Thursday, February 17, 2022

A former solider and a dog hit the road

 


A debilitated Army Ranger (Channing Tatum) and a Belgian Malinois travel from the Pacific Northwest to Arizona so that the dog can be present at the funeral of her handler, a soldier killed in an auto accident. That's basically all there is to Dog, a comedy that buries its heart beneath the hard-core exterior of a physically and emotionally scarred combat veteran. Sound like a formula job? It is, but Tatumwho co-directed with Reid Carolin, proves amiable enough to hold any scathing criticism in abeyance. Tatum plays Briggs, a 
struggling young man who's told by an officer that he can "get back in the game" if he successfully escorts the dog -- named Lulu -- to her handler's burial. Essentially a buddy movie, Dog features various episodes in which the mostly inept Briggs encounters a variety of folks:  a pair of aging hippies, a San Francisco cop, and a couple of women with "healing powers." Supporting cast is mostly irrelevant but includes a few notables: Jane Adams as a woman who knows how to relate to the dog and comedian Bill Burr as a cop with little regard for the elitist attitude of former Rangers.
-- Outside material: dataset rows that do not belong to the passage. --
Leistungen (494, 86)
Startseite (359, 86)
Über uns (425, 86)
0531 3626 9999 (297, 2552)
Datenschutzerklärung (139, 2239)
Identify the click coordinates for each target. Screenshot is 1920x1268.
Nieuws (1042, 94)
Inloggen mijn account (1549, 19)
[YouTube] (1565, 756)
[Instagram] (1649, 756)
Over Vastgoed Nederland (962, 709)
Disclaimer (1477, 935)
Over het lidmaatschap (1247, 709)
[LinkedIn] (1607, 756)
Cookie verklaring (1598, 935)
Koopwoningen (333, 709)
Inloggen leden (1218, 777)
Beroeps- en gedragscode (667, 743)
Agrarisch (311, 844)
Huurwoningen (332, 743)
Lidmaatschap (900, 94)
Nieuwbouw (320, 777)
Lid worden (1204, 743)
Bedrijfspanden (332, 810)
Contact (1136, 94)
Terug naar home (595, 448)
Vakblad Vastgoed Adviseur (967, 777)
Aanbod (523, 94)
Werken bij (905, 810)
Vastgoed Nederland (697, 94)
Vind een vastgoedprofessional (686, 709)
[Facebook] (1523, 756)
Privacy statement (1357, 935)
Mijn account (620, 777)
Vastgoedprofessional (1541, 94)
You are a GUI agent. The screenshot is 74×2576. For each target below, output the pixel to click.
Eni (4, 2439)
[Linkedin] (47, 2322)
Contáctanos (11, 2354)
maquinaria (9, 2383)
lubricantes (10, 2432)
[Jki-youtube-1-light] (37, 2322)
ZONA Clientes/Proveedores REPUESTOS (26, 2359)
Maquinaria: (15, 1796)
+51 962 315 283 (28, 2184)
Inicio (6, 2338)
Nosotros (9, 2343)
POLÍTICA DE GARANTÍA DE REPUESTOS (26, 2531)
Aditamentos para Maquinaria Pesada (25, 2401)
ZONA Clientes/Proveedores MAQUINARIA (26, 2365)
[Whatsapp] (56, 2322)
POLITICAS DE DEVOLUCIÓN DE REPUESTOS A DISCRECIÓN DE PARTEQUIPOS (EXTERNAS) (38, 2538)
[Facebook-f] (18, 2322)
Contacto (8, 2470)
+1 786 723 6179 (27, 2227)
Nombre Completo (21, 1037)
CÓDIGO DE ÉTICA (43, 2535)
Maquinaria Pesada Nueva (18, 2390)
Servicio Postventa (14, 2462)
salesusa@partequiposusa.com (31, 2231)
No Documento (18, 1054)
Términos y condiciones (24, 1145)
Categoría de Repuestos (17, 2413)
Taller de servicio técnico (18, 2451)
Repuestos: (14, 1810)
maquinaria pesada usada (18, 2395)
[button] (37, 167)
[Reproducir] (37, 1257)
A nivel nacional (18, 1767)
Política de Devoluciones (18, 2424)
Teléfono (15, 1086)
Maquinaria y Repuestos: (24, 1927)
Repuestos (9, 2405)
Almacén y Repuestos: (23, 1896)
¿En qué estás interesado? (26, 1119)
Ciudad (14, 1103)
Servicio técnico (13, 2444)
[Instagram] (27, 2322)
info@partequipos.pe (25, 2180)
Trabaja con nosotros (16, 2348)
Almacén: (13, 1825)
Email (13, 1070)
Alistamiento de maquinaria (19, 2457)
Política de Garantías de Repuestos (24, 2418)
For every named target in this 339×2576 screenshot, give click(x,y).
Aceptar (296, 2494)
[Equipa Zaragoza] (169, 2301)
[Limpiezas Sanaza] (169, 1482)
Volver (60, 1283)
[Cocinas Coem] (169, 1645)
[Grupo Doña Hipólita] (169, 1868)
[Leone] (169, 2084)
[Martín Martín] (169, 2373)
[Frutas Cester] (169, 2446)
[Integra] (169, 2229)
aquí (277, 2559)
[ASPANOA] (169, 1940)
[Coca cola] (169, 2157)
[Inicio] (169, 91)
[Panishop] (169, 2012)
In one of the movie's more unfortunate episodes, Briggs pretends to be blind so that he can obtain a free room in a luxury hotel for himself and his purported "guide dog." The dog sees a man in Arab dress in a hotel lobby and attacks. Possible? Seems unlikely to me. Tatum spends much of his time behind the wheel of his Ford Bronco. He talks to Lulu, who displays varying degrees of interest in his verbal barrages. In short: You never doubt where Dog is heading. More interested in lump-in-the-throat emotion than credibility, Dog is pretty much the movie you'd expect. That means it's likely to please those who choose to tag along with Briggs and Lulu.